The fight has been long. France would continue nuclear testing on atolls in Tahiti until 1996, and Pacific islanders fought too for justice over the radioactive legacy of US and British tests in the 1950s in the Marshall Islands and Kiribati. Their damaging environmental, social and health inheritance remains today.
But July 7 marked an important milestone for Fiji. Overnight it deposited its instruments of ratification for the Treaty on the Prohibition of Nuclear Weapons (TPNW) in the United Nations.
Fiji was one of a majority of 122 nations that voted to adopt the historic treaty banning nuclear weapons three years ago in the UN general assembly.

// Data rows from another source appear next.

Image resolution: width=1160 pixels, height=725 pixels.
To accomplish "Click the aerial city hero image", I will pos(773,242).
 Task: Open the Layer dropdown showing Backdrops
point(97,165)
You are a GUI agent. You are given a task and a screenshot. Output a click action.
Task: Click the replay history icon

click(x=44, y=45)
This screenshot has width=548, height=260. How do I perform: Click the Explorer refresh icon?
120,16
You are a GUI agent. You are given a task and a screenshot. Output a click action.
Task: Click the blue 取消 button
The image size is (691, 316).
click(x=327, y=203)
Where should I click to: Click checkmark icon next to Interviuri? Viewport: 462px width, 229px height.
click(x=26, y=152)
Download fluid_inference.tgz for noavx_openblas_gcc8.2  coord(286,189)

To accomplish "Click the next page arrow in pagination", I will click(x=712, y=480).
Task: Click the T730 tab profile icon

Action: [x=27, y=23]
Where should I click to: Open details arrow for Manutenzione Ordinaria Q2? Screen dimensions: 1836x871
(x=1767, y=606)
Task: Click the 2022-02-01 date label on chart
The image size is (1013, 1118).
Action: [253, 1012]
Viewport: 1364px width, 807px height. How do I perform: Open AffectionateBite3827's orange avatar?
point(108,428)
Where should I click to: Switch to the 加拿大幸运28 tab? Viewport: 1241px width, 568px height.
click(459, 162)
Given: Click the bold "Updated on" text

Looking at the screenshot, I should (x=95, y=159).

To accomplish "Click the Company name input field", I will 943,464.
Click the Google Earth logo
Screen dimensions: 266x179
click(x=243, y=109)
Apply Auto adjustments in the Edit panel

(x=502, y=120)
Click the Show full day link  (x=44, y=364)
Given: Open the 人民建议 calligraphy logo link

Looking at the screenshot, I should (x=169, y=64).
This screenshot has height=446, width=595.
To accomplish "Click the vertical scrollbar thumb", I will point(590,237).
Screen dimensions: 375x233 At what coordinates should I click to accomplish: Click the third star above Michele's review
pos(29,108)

Fiji became the 39th country to ratify the treaty: 50 are needed to bring it into force, outlawing nuclear weapons all around the world. (Editor’s note: as of publication date there are only six more ratifications to go.)
While the treaty is rejected by the world’s nuclear powers, who maintain their stockpiles and nuclear weapons programs, its proponents argue the treaty is a powerful moral persuasion – in the vein of the cluster and landmine conventions – for nuclear states to disarm, and to establish an international norm prohibiting nuclear weapons’ development, possession and use.
Fiji’s ratification carries particular significance. It comes after five long decades of grassroots activism from women’s, church, national and community groups, and from teachers, unions, students and pan-Pacific organisations, joined in steadfastly rejecting the effects of nuclear weapons testing in the Pacific.
In April 1975 the first ever regional Conference for a Nuclear-Free Pacific was held in Suva, at the campus of the University of the South Pacific, the Pacific’s first regional university.
In an age of expensive long-distance travel, 90 delegates came to discuss the issue of the nuclear weapons testing causing widespread pollution and endangering the Pacific and neighbouring countries.
It was at this meeting that the artificial distance of Pacific islanders from each other was erased. The arbitrary colonial divisions carving up their region into north and south, Francophone and Anglophone, island colonies and newly independent states, were shattered.
Pacific islands activists from the North Pacific met those from the South. Aboriginal people met Hawaiians; Micronesians met Kanaks; and Gilbertese met New Hebrideans. International organisations and Japanese, Australian and New Zealand peace and environment activists added to the mix.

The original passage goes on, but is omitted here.